Goodbye LeetCode Click

A screenshot of the discontinuation of the LeetCode click service. — LeetCode Click의 운영 중단

연말부터 스터디에 들어가 매일 LeetCode 1문제를 풀고 있다. 풀 문제는 LeetCode Click에 접속하면 알아서 Redirect하니까 어떻게 선정되는지 몰라도 됐다. 그 정도로 편했다. 그런데 열흘 전부터 운영이 중단돼 대안이 필요해졌다.

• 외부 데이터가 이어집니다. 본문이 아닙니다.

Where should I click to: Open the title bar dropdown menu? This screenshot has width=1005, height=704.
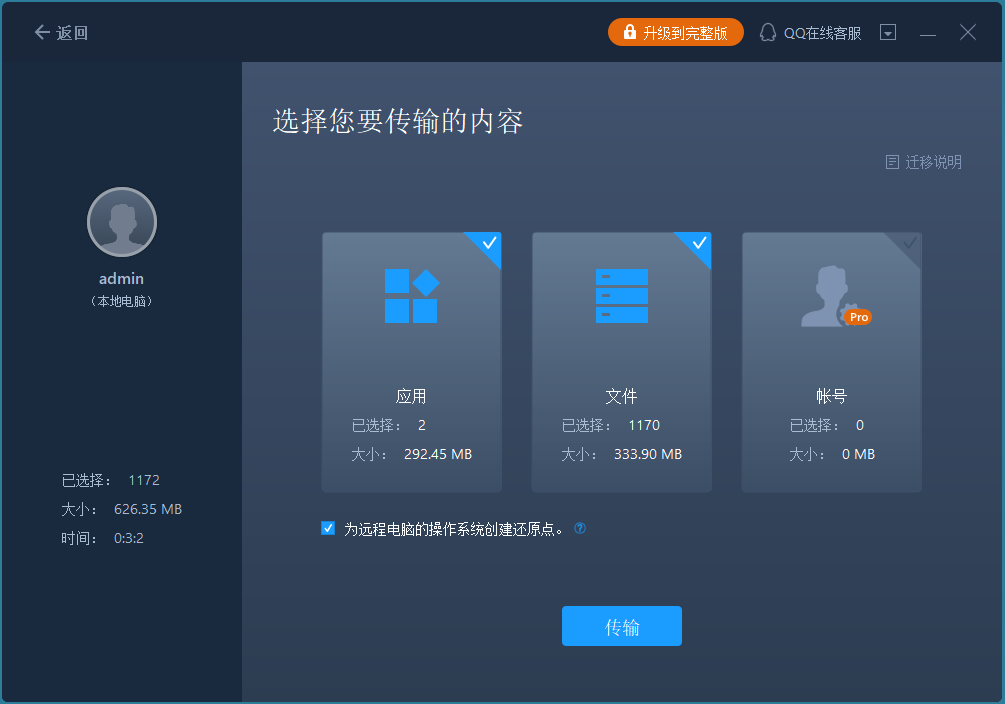[888, 33]
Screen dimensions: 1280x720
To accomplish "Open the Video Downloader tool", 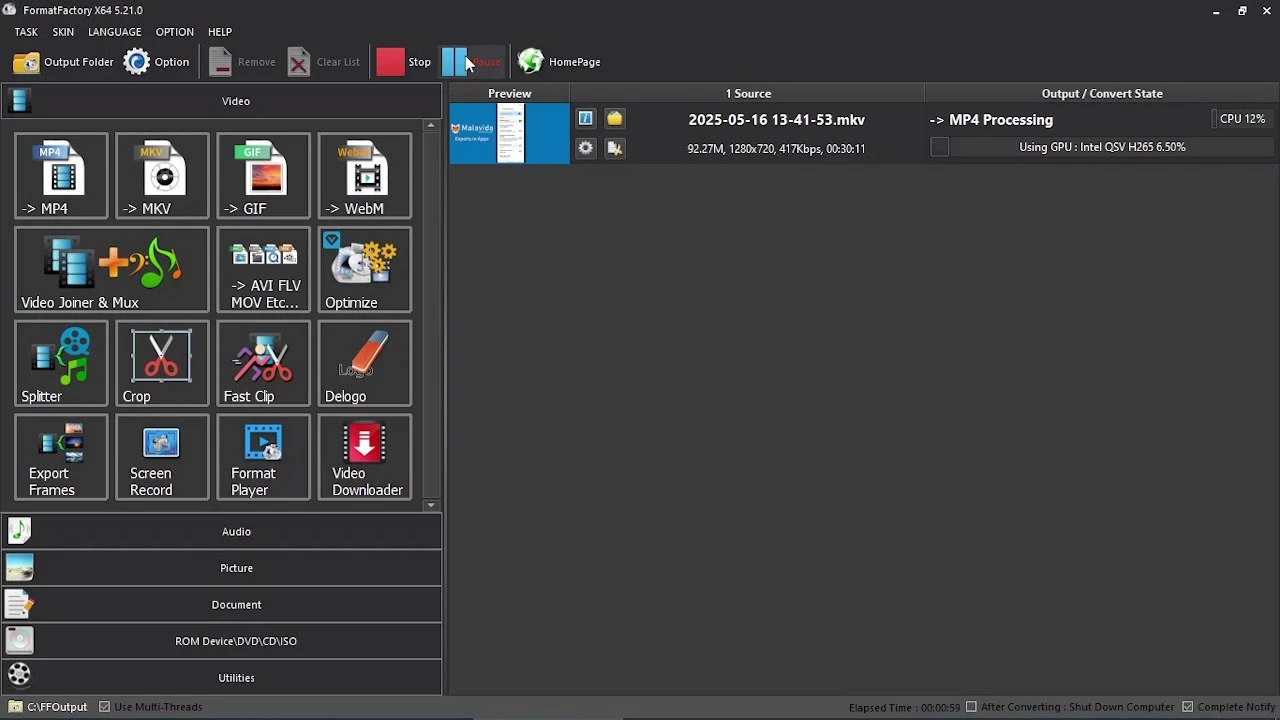I will [x=364, y=457].
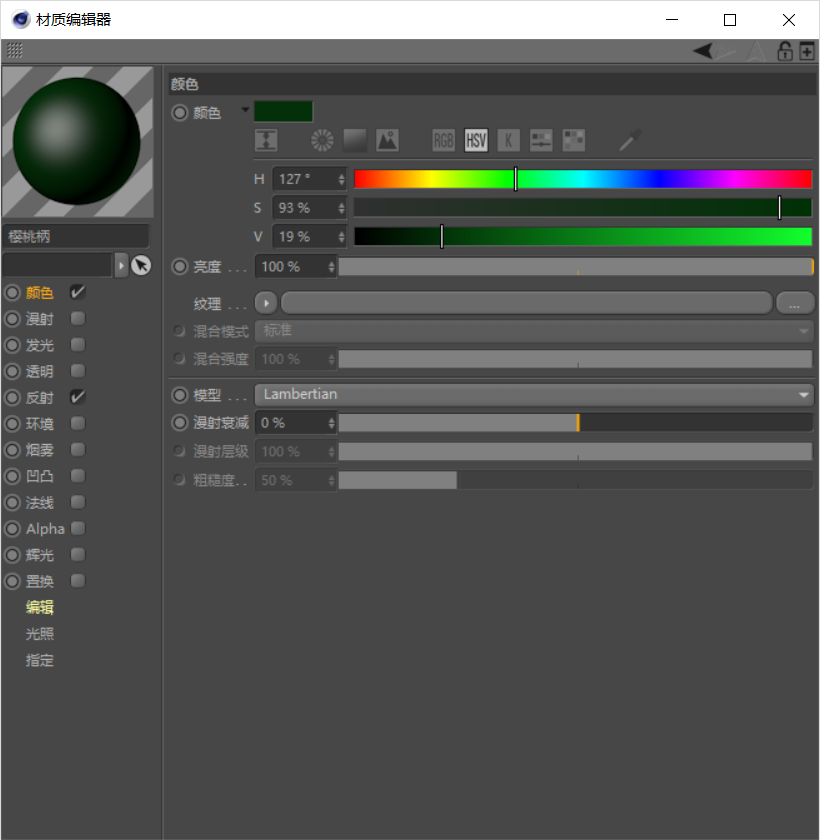This screenshot has height=840, width=820.
Task: Enable the 漫射 channel checkbox
Action: (78, 319)
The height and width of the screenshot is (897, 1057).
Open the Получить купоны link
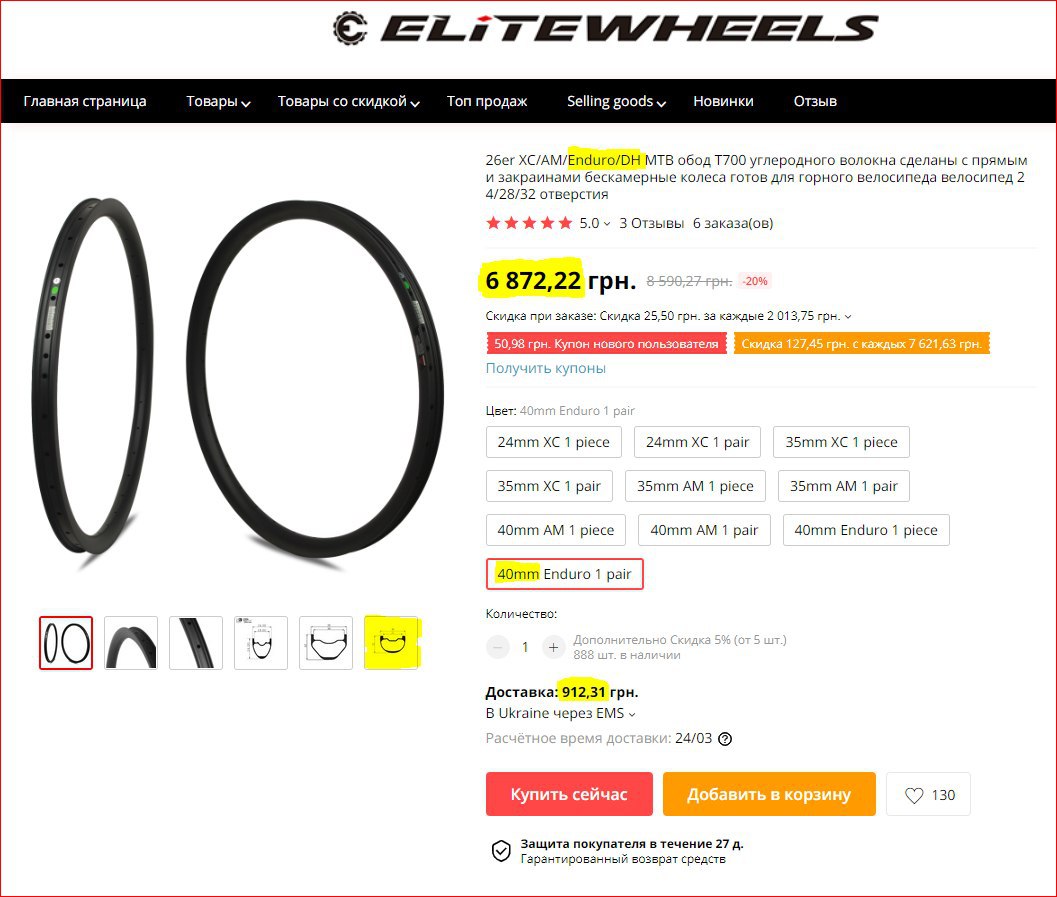[x=545, y=368]
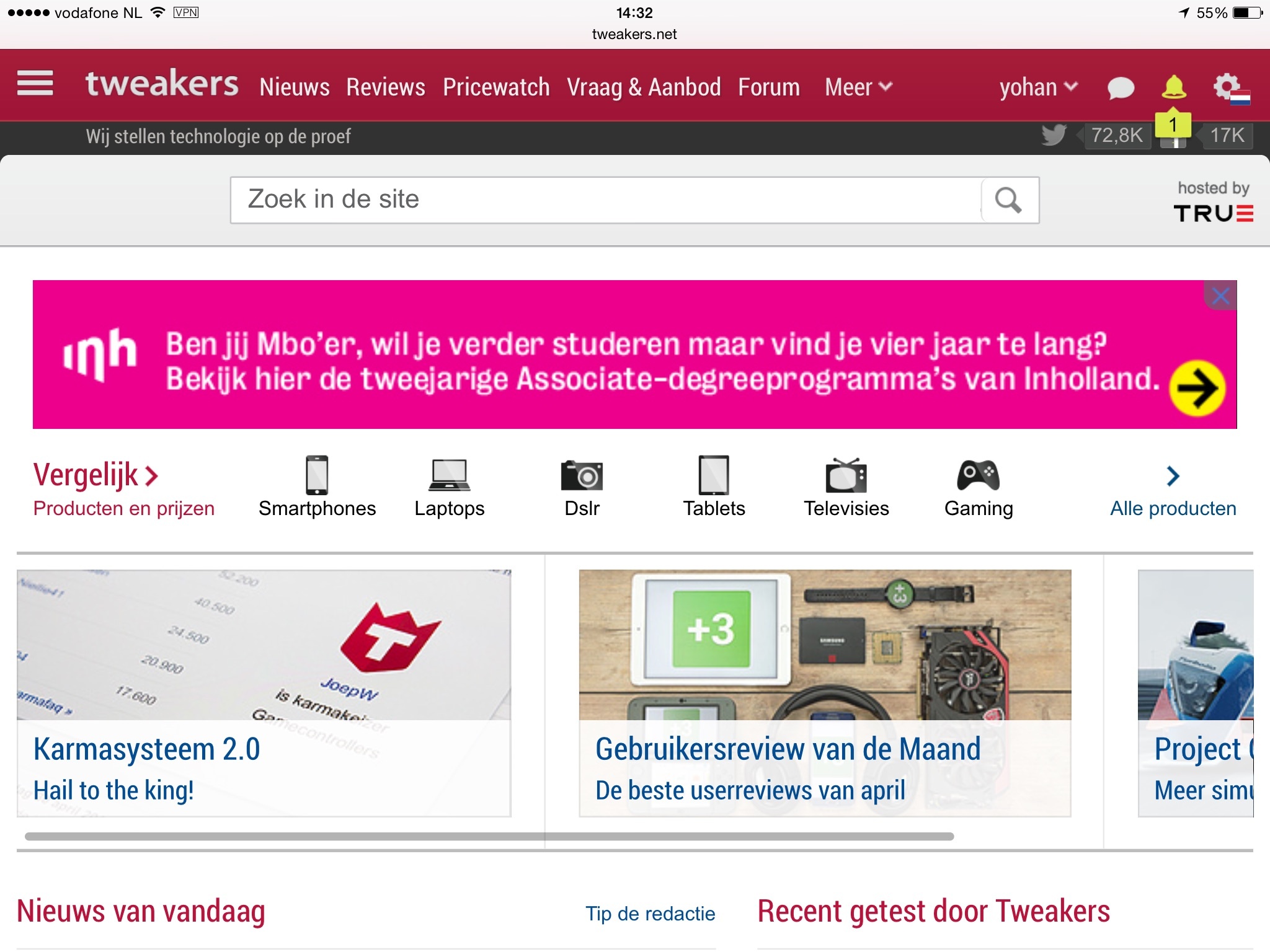Click the horizontal carousel scrollbar
Image resolution: width=1270 pixels, height=952 pixels.
tap(489, 836)
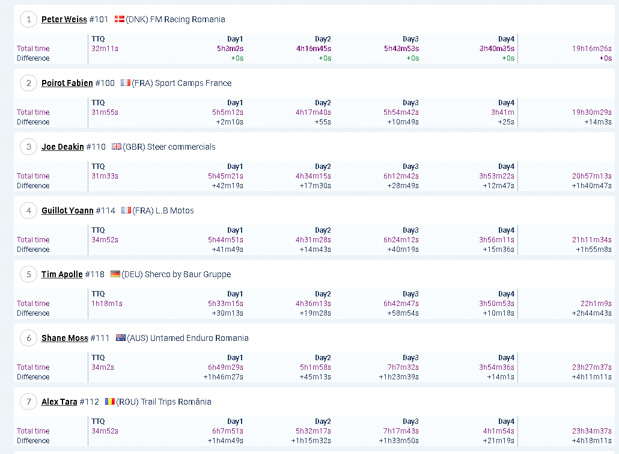
Task: Click Peter Weiss overall time 19h16m26s
Action: tap(592, 49)

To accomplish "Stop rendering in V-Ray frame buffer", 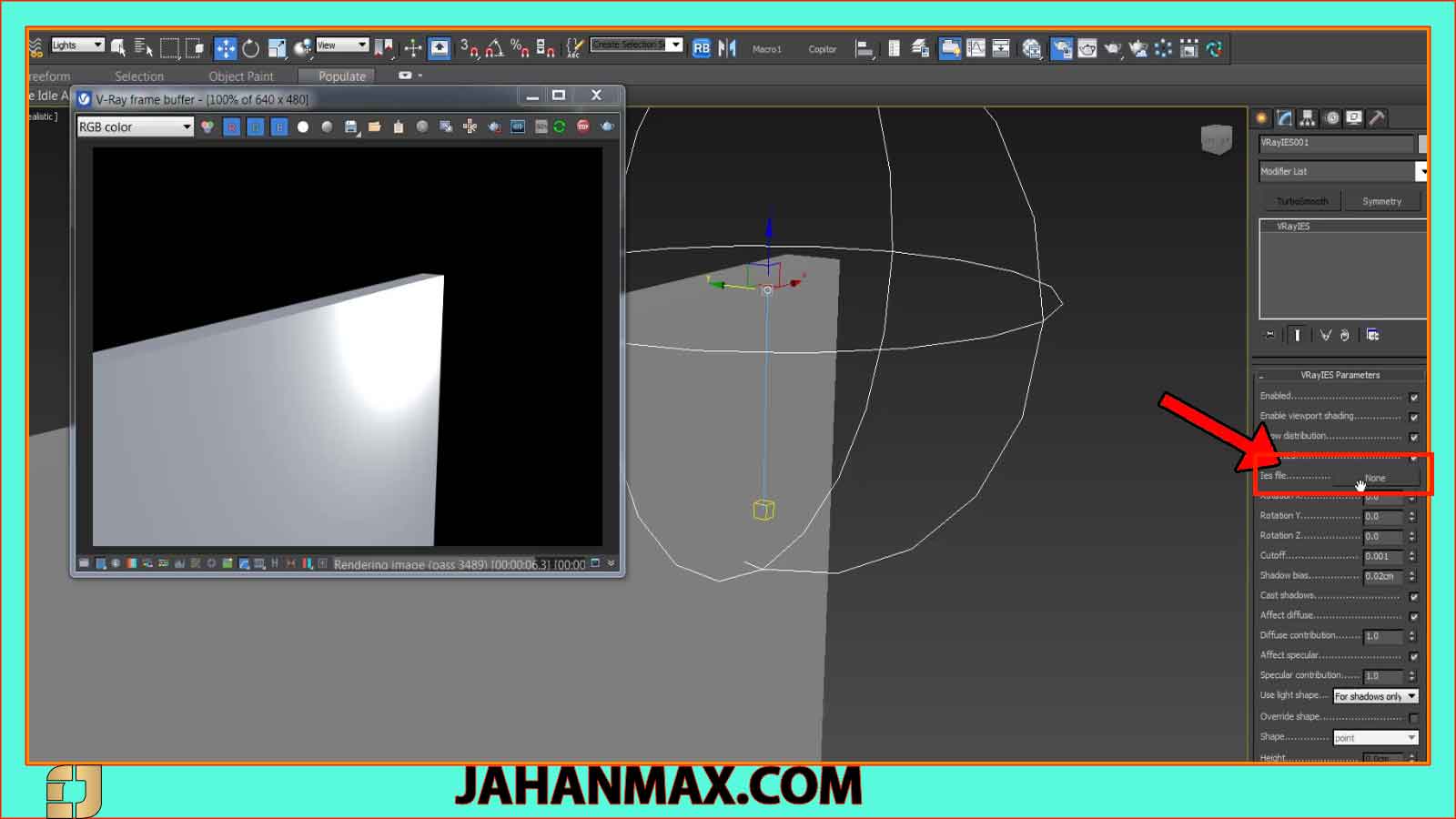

A captured conversation of people frustrated by the discontinuation of the LeetCode click service. — LeetCode 매일 푸는 스터디의 카카오톡 오픈채팅방 반응

LeetCode Daily Coding Challenge Question

A screenshot displaying today's question in the problem list and the daily questions for each day on the calendar on the LeetCode website. — LeetCode Daily Question 확인 방법

그동안 풀던 문제들은 알고 보니 LeetCode에서 공식적으로 선정해 준 것들이었다. 문제 목록은 LeetCode의 Problems Page 하단에 있다. 그날의 문제는 목록의 첫번째 Page 맨 위에 있고 Status에 달력 Icon이 보인다. 그리고 Browser의 좌측 최하단을 보면 Link에 daily-question 같은 Parameter가 붙어 있다. 한편 우측의 달력에 마우스 커서를 Hover하면 날짜마다 Popup되는 문제들을 볼 수 있다. 수동으로 확인하는 방법을 알았다.

LeetCode GraphQL API

오늘의 문제가 특정되는 원리를 파악하면 육안으로 확인하는 과정을 자동화할 수 있을 것이다. 그래서 개발자 도구를 열었다. 웬일인지 검색이 안 된다. 그래도 요청 목록에서 의심되는 graphql/ 중 하나를 Click하니 Preview 또는 Response Tab에 다음처럼 쓸 만한 응답이 보인다.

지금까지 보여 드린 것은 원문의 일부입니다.